Lo recuerdo perfectamente, porque, al llegar a la altura de una huerta, como a media legua del pueblo, me dijo: «Mira hijo, qué peras tan hermosas. ¿Por qué no saltas y coges algunas?». Yo, que siempre fui un niño temeroso, le dije: «¿Y si me ve alguien robando?». Difícilmente hubiera podido vernos nadie: era casi de noche y éramos los únicos habitantes del planeta. Justo al fondo del peral, estoy viendo la más tenue ración de luz que da comienzo a un amanecer. Yo no tendría más de ocho años; mi madre, veintitrés más.

Me lo dijo la noche anterior: «Hijo, mañana te tienes que venir conmigo a espigar, que a las vecinas no le conviene a ninguna» (mi padre andaba todavía en la siega). Un poco por la novedad y otro poco porque nunca fui un niño desobediente, acepté sin rechistar. Y en plena madrugada, me despertó mi madre (entonces, el horario iba una hora adelantado respecto del actual).

Total, que un rato después de lo del peral, ya estábamos en el corte, cada uno con un morral atado a la cintura, recogiendo espigas de trigo: era trigo (varios siglos después, en el museo d’Orsay, Paris, cuando me topé con ‘Las espigadoras’, no pude reprimir un emocionado estremezón: creo que hasta se me abrasaron los ojos). Y así, bajo un sol egipcio, de primeros de julio, fuimos recogiendo las espigas que días atrás habían ido cayendo de las manos benditas de los segadores: una aquí, otra allá, otra acullá.

Fue el caso que, cuando yo ya andaba mitad cansado, mitad aburrido (más lo segundo que lo primero), precedido por el agradable tintineo de las campanillas, vimos aparecer en lontananza un rebaño de ovejas que venían haciéndonos la competencia, ya me entienden. «Van a acarrarse», comentó mi madre, sin levantar la cabeza del rastrojo. «Buenos días. ¿Qué hora tiene usted?», preguntóle al pastor. Yo, por el muchísimo tiempo que llevábamos en la labor, pensaba que iba a decir «las doce», por lo menos, mas cuando el buen hombre nos dijo «son las nueve», no me lo podía creer.

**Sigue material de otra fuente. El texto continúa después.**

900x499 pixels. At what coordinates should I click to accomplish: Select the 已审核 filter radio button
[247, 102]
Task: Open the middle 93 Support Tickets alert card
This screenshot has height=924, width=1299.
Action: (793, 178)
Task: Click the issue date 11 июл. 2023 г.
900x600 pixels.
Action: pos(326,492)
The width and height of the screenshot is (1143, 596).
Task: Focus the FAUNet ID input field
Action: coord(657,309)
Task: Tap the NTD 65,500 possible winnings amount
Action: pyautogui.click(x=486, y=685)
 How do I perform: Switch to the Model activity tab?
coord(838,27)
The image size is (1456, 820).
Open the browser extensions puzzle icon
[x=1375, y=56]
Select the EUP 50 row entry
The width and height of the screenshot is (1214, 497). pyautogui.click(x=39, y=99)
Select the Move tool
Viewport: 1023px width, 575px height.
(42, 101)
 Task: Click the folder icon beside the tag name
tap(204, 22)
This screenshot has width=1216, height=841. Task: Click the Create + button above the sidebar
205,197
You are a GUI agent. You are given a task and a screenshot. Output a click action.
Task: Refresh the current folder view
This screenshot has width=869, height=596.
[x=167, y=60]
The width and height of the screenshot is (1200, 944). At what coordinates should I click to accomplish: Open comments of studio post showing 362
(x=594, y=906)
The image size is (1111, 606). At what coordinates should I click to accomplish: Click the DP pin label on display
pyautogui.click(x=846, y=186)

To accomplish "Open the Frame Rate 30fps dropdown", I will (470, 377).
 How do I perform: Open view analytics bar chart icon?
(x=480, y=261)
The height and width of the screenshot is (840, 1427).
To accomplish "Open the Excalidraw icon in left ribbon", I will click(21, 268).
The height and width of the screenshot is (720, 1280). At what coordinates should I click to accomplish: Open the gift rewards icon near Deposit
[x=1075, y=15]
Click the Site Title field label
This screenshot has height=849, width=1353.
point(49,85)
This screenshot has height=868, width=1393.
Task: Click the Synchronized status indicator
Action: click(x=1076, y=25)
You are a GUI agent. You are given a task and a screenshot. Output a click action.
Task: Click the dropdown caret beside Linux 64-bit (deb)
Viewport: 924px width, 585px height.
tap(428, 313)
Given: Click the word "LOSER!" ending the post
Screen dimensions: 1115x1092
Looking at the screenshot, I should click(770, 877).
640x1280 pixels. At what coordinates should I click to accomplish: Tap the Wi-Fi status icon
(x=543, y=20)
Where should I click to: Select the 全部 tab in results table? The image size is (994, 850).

Acostumbrado a levantarme en vacaciones no antes de a las diez, después de tantas horas de sol, se pueden imaginar cómo iba mi reloj biológico (ni sabía que lo tenía): como un caballo desbocado. (En el transcurso de las glaciaciones de mi vida, aprendería que la vivencia del tiempo es mucho más lenta en el niño que en el adulto –¿alguien me puede explicar por qué?–, y no digamos que en el viejo, al respecto de lo cual, diría un genio, Borges: «En la infancia, un día es como una semana; en la vejez, una semana es como un día». Así que calculen.)

«¿Cuándo nos vamos?», pregunté refunfuñando a mi madre. «Cuando llenemos los sacos». Un saco grande y otro chico, en donde íbamos vaciando los morrales. Cuando vi lo mucho que nos faltaba, me llevé otro buen sofocón (el primero fue cuando el pastor nos dijo la hora); de modo y manera que, a partir de entonces, lo único que saliera de mis labios fue un lamento continuado, que no sé cómo mi madre lo pudo aguantar: «¡Vámonos ya! ¡Vámonos ya! ¡Vámonos ya!».

Y así, luego de muchos lloros y ninguna lágrima, poco después de las doce, que dieron en el reloj de la plaza, entrábamos en el pueblo, sendos sacos de espigas a la cabeza: mi madre el grande; yo el chico, claro está.

¿Que por qué he elegido aquel día? ¡Por el amanecer! Nada más. Ya sé que el personal valora mucho los atardeceres (Pessoa dice que todos son iguales), pero yo les voy a decir una cosa: nada comparable al nacimiento de un nuevo día. Alguien se preguntará que cómo es posible que yo haga un mundo de un hecho vivido a tan temprana edad. Muy sencillo. «Las cosas no son como las vemos, sino como las recordamos» (Valle-Inclán), y aquel amanecer lo tengo para mí como el más bello espectáculo cósmico que se me haya dado contemplar/vivir/recordar.